Two very important things about AI:
1. AI is incapable of insight. I don't mean now, I mean ever.
For something to be an insight, it either has to expand our knowledge or connect two dots in a way that has never been done before. It's not by accident that neurodivergence is overrepresented in research: you need to be hypercurious and a little bit weird to see things that others might miss.
A bot, by contrast, defaults to the average: even when presented with new information, it will seek to synthesise it in exactly the same way as everyone else: virtually anyone looking at it will give the same answer. If that's all you're capable of, you're not a very good researcher.

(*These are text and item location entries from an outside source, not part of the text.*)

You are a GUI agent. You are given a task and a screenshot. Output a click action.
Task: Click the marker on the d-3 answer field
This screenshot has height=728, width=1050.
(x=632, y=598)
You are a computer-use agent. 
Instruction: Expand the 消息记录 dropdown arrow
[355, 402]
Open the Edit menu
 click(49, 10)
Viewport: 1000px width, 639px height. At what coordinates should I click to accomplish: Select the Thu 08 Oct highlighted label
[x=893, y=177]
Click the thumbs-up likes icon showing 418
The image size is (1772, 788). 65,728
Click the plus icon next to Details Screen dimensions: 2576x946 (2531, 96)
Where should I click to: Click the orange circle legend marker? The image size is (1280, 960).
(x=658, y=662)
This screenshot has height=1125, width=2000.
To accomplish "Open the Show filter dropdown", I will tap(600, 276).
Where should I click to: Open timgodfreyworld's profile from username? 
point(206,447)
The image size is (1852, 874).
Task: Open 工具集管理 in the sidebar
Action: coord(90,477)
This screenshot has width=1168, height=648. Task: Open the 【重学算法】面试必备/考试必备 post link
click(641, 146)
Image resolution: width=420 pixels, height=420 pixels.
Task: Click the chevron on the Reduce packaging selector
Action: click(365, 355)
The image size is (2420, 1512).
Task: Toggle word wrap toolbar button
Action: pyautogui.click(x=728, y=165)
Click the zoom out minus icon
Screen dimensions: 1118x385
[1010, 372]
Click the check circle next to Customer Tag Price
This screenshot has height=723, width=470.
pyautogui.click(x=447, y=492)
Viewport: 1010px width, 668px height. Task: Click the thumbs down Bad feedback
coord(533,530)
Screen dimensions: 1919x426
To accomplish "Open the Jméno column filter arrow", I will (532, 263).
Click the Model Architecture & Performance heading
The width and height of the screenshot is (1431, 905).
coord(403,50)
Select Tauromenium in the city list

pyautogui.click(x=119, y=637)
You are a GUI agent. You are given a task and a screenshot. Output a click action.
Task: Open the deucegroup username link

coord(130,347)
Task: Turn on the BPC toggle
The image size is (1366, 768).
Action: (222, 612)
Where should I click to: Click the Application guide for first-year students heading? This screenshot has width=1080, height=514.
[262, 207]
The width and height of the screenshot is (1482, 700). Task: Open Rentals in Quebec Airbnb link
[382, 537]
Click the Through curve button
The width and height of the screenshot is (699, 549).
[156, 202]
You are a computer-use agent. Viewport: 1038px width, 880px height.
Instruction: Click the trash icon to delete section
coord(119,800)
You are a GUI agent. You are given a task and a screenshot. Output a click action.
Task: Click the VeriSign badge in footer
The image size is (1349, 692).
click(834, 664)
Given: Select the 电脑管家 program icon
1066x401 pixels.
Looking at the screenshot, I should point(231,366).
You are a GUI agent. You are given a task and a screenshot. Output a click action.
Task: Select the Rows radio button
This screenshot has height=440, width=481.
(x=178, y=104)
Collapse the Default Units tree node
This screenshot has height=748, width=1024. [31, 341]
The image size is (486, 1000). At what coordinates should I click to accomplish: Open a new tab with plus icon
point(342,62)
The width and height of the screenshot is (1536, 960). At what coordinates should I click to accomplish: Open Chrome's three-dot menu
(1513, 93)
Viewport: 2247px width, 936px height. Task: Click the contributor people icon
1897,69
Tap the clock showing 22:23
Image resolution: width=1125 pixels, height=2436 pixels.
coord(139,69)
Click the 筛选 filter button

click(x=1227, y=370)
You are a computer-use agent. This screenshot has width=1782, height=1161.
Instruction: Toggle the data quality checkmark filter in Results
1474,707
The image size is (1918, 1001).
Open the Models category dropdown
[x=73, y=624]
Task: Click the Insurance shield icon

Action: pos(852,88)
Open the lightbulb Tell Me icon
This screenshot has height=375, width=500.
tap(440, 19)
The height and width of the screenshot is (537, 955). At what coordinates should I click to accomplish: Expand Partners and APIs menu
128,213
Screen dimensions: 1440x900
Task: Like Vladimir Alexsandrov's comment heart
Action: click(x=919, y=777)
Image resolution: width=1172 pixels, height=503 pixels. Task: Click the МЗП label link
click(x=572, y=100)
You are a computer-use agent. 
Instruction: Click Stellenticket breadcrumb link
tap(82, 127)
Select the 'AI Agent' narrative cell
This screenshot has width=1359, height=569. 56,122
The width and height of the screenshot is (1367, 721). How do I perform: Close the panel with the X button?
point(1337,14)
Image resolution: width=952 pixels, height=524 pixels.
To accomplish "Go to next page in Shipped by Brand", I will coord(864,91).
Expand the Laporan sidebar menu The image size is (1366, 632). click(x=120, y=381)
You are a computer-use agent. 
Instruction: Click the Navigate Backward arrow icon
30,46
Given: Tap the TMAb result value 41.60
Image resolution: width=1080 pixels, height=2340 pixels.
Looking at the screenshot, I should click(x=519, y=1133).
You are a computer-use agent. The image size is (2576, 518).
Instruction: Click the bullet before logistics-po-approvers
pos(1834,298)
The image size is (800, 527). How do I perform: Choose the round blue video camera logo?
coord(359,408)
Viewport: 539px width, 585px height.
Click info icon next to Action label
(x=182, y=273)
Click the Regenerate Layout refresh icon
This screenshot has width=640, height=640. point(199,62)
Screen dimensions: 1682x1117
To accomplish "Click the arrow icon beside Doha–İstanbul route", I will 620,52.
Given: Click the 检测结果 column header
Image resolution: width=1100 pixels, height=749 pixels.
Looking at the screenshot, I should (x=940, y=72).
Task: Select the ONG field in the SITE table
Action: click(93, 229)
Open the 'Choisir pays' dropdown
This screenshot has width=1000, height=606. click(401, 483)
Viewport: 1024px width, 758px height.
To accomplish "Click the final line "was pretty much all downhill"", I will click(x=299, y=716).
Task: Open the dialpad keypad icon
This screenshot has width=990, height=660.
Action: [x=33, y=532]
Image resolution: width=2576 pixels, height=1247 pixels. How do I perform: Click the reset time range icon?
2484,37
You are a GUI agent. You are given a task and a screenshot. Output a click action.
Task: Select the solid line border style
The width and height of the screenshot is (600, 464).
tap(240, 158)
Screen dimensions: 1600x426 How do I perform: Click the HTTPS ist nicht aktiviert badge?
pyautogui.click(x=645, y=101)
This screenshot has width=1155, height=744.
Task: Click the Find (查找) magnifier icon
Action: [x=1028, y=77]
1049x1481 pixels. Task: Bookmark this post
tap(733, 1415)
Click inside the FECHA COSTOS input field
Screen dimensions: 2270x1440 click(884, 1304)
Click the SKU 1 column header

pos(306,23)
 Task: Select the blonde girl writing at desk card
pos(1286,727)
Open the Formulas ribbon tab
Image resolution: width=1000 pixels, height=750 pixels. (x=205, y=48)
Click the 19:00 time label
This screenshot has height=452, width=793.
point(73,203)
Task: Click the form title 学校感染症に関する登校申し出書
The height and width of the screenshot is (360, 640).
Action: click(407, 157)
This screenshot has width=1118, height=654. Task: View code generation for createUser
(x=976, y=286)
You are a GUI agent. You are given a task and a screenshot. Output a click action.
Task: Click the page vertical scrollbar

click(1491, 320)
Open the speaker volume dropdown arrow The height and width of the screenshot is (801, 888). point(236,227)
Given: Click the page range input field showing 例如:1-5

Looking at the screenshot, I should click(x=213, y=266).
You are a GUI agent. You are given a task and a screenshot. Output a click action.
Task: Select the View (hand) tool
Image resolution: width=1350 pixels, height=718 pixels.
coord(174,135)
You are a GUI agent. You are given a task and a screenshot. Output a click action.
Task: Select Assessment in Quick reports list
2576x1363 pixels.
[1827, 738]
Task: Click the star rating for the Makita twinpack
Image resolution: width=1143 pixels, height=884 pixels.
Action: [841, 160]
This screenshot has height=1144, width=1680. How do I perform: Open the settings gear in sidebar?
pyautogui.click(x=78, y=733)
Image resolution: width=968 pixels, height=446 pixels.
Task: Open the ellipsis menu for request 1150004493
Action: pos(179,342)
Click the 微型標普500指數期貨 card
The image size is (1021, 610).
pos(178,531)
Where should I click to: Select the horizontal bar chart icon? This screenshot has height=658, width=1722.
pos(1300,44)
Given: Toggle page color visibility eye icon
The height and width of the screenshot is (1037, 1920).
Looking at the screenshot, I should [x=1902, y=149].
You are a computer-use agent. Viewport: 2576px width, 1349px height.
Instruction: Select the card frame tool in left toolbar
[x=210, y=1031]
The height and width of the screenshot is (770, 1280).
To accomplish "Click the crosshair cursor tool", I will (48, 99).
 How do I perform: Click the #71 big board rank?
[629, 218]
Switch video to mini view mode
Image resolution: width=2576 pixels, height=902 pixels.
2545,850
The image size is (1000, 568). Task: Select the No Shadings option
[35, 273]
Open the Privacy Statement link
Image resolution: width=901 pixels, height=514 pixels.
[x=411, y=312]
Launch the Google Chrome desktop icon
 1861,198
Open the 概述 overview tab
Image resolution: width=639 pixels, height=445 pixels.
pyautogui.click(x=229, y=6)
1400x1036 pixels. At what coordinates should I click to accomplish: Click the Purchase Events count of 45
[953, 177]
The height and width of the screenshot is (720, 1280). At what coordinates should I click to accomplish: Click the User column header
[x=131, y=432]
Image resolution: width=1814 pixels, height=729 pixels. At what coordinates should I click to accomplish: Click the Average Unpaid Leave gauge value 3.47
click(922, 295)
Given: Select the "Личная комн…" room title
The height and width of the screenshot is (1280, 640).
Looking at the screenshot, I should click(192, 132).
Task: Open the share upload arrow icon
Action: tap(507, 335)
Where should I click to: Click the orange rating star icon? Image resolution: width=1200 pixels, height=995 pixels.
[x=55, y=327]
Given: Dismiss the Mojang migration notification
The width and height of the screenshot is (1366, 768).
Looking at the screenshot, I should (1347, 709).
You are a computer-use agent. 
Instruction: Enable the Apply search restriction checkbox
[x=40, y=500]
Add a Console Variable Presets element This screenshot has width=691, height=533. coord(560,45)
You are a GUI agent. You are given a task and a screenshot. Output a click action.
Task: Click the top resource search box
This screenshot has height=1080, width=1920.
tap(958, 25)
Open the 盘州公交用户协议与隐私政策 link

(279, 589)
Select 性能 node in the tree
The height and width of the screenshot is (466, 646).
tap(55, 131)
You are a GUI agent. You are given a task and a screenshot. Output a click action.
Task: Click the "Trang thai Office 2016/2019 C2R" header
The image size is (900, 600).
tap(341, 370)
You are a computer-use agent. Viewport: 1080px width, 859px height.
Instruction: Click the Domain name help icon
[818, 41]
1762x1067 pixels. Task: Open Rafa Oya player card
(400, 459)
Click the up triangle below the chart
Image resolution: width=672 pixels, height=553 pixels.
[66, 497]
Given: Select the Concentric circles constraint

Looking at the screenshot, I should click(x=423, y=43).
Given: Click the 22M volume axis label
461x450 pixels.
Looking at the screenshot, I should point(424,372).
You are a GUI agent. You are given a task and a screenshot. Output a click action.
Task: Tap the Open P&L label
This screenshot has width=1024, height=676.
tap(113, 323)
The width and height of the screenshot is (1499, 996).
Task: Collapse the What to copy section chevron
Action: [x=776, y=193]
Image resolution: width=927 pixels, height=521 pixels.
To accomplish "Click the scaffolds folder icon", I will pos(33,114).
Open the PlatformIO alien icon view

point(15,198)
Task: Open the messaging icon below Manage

2. Wading into the weeds is the core of research. It's not something to skip because it IS the job.
When you delve into transcripts, line by line, you deeply internalize the information in them. Each time you pick apart and recombine the information, as you do during the analysis, you embed it deeper into your memory.
By the time you come to present the results, you understand it deeply. If you try to skip that stage, you have learned nothing.
As you say, when you get the whole team together to go through the affinity map, it then embeds it into their memories, too, and they also draw insights. My process is subtly different - I get everyone to silently write down everything they found interesting/surprising and then talk us through it - but the result is the same.
I go through it in advance (as a sort of pathfinder) and then with the team (to get the richest, deepest insights), and so that they can learn, too.